Well, my lovelies, this is the end of this fic! I know, I know, sad day. (Or at least that's what I'm striving for you to think.)
I hope you enjoy this last chapter, as I certainly do! Hugs and kisses, yo.

"Will you stop making that face, my love? It's just breastfeeding." As the Doctor had quickly discovered, River didn't really bother with blankets. River was not really one for modesty.

Checking to make sure Stormy was asleep, the Doctor muttered, "I'm not really used to someone else doing that."

She laughed at the sullen, if not slightly jealous, look on her husband's face. "She's a baby. This is natural, and what breasts were actually designed for. So don't tell me you didn't expect this. Besides, I'm sure I was breastfed."

"How should I know?" He made a face. "I... I didn't actually... I mean I wasn't... I-I..." The next sentences came out softly. "You and Amy were on Demon's Run. We didn't have time to relax, we were more focused on saving the two of you. So I don't know. We didn't get the time to be calm and do anything like that. River, did I ever tell you that you slept in my cradle?" He smiled warmly, attempting to bring the mood back up from where he had dragged it down to.

"Of course. Don't you remember when I told you who I was? My prayer leaf was in it. That's how I learned your name, too. I read it that day on the headboard of the cradle." She held Stormy out to him, then readjusted her clothing. "Will you burp her?"

The Doctor rather awkwardly laid her against his shoulder and began patting her back.
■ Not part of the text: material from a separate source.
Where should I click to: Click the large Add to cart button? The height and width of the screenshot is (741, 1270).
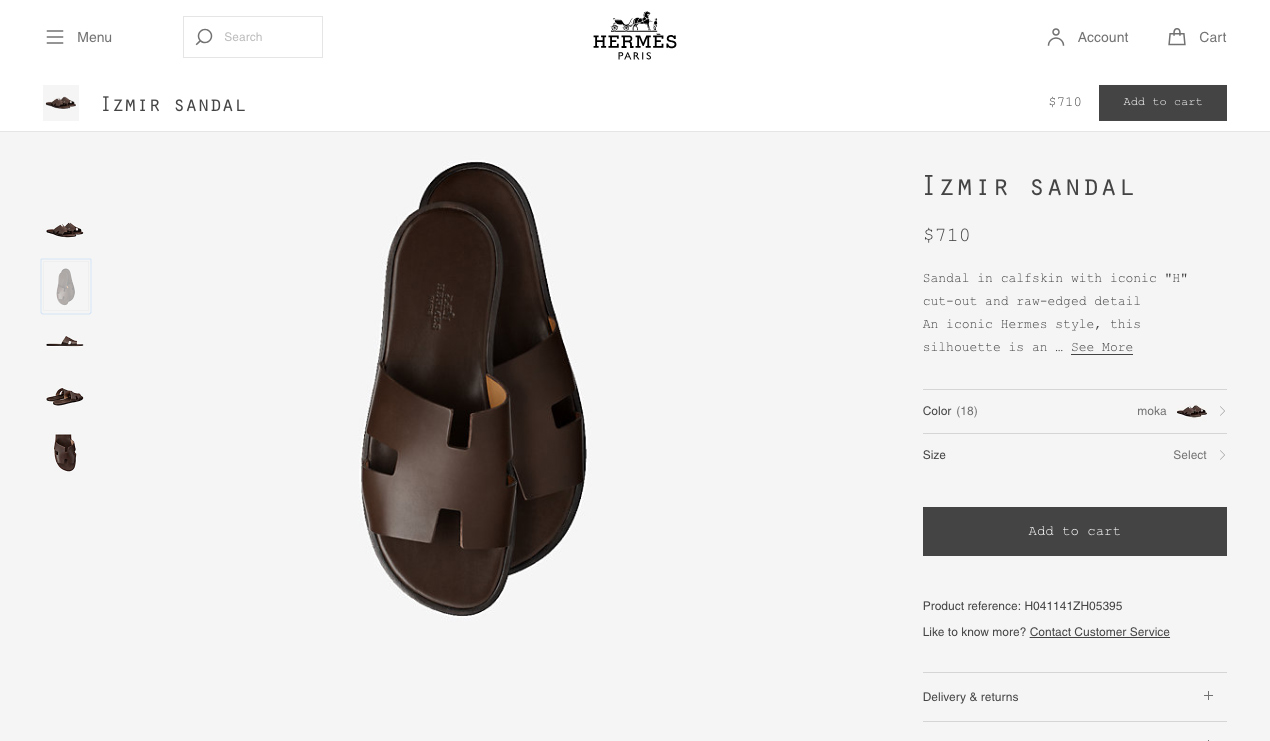[x=1075, y=531]
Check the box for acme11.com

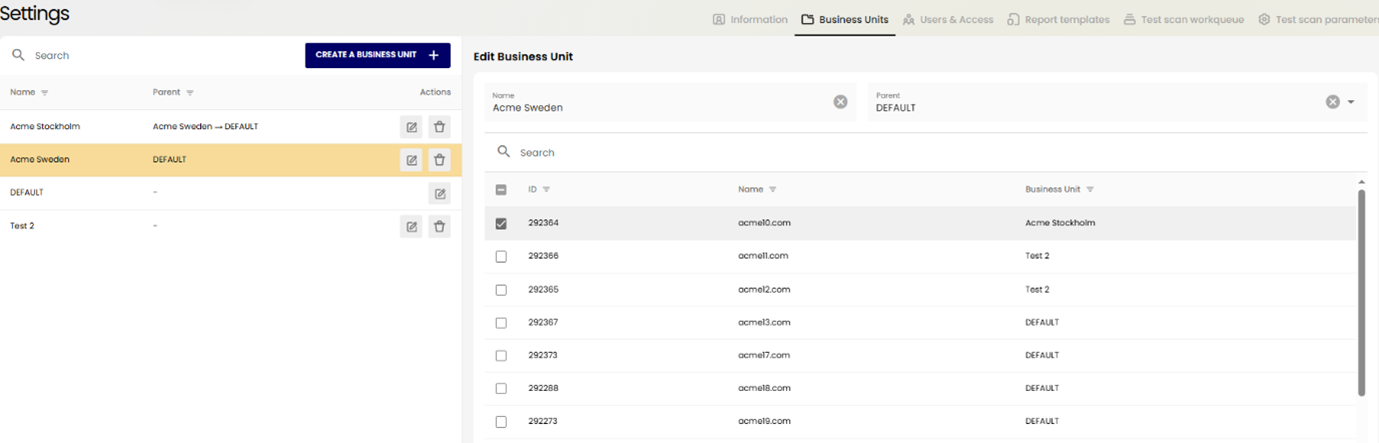point(501,256)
It had been a very long time since he'd done this. He supposed the concept hadn't really changed. The beating of her hearts brought a smile to his face. He wasn't the last anymore. He had a Time Lord family. A proper-ish family. A gorgeous, devious professor for a wife and a cheeky, brilliant girl for a child. For a moment, he thought about what the High Council of Gallifrey would say. It made him grin. Those stuffy old men would be utterly astonished and stuttering like fools. To think the most immature and troublesome Time Lord on the entire planet would be the one to carry everything would probably make them laugh endlessly. But here he was! Holding his mostly Time Lord daughter while his mostly Time Lord wife read some dusty book about Sumeria. Maybe he would take them there sometime. He knew he wasn't going to lead a normal life with any of them, but that didn't stop him from loving his children so much it almost hurt. Besides, it was fun to think that he could always come home to love on this scale. That is if he ever left.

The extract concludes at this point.